The situation was intense. She was in a place from which there was no escape except by flight or refusal. She did not really wish to refuse. Somehow, there had come upon her the desire to put all thought of Dyck Calhoun out of her mind by making it impossible for her to think of him; and marriage was the one sure and complete way-marriage with this man, was it possible? He held high position, he was her fellow countryman and an Irish peer, and she was the daughter of an evil man, who was, above all else, a traitor to his country, though Lord Mallow did not know that. The only one she knew possessed of the facts was the man she desired to save herself from in final way-Dyck Calhoun. Her heart was for the moment soft to Lord Mallow, in spite of his hatred of Dyck Calhoun. The governor was a man of charm in conversation. He was born with rare faculties. Besides, he had knowledge of humanity and of women. He knew how women could be touched. He had appealed to Sheila more by ability than by aught else. His concessions to her were discretion in a way.

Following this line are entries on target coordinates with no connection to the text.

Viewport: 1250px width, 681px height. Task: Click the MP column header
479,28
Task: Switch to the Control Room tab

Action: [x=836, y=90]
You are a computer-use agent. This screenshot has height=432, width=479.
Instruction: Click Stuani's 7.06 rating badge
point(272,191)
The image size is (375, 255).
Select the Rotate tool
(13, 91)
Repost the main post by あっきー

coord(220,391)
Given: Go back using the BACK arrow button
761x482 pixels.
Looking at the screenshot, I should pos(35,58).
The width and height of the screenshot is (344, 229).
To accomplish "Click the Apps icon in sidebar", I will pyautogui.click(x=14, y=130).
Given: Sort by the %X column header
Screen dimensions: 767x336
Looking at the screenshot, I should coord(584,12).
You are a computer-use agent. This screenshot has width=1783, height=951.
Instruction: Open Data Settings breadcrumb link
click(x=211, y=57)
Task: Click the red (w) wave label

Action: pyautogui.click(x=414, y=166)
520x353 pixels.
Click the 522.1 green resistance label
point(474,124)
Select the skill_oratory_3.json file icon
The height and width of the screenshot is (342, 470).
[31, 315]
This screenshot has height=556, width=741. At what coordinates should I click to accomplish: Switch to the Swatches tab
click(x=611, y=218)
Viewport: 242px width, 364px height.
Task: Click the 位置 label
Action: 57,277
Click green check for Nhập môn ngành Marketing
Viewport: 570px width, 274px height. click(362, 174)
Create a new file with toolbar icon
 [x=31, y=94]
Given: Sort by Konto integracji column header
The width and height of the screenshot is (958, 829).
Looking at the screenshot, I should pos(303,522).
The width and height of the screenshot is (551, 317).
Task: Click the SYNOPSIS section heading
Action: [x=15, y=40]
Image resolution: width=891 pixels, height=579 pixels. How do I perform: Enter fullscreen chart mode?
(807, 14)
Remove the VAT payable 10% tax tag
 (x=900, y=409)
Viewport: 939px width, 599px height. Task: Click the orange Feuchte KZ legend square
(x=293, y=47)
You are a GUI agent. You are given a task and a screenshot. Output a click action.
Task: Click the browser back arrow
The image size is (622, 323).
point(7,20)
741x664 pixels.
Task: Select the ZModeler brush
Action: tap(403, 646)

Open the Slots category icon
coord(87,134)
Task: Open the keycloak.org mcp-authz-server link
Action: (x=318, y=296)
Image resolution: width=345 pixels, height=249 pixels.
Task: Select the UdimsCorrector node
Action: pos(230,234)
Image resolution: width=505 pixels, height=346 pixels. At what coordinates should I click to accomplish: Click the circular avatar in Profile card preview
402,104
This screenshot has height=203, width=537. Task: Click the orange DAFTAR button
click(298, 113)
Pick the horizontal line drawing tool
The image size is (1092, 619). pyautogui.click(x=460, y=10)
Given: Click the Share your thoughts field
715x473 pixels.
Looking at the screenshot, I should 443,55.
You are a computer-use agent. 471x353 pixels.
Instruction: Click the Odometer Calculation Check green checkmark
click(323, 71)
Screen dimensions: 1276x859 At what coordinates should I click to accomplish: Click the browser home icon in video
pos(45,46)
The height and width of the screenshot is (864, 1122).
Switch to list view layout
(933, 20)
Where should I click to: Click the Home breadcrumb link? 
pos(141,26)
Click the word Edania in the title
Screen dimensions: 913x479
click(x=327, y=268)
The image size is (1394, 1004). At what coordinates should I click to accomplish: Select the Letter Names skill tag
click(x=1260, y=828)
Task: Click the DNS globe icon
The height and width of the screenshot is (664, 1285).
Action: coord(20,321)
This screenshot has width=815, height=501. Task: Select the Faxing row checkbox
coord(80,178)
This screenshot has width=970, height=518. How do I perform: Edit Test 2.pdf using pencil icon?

They opened the route to her affections, as his place and title could not do.

"No, no, no, believe me, Sheila, I was a man who had too many temptations -that was all. But I did not spoil my life by them, and I am here a trusted servant of the government. I am a better governor than your first words to me would make you seem to think."

Her eyes were shining, her face was troubled, her tongue was silent. She knew not what to say. She felt she could not say yes-yet she wanted to escape from him. Her good fortune did not desert her. Suddenly the door of the room opened and her mother entered.

"There is a member of your suite here, your honour, asking for you. It is of most grave importance. It is urgent. What shall I say?"

"Say nothing. I am coming," said the governor. "I am coming now."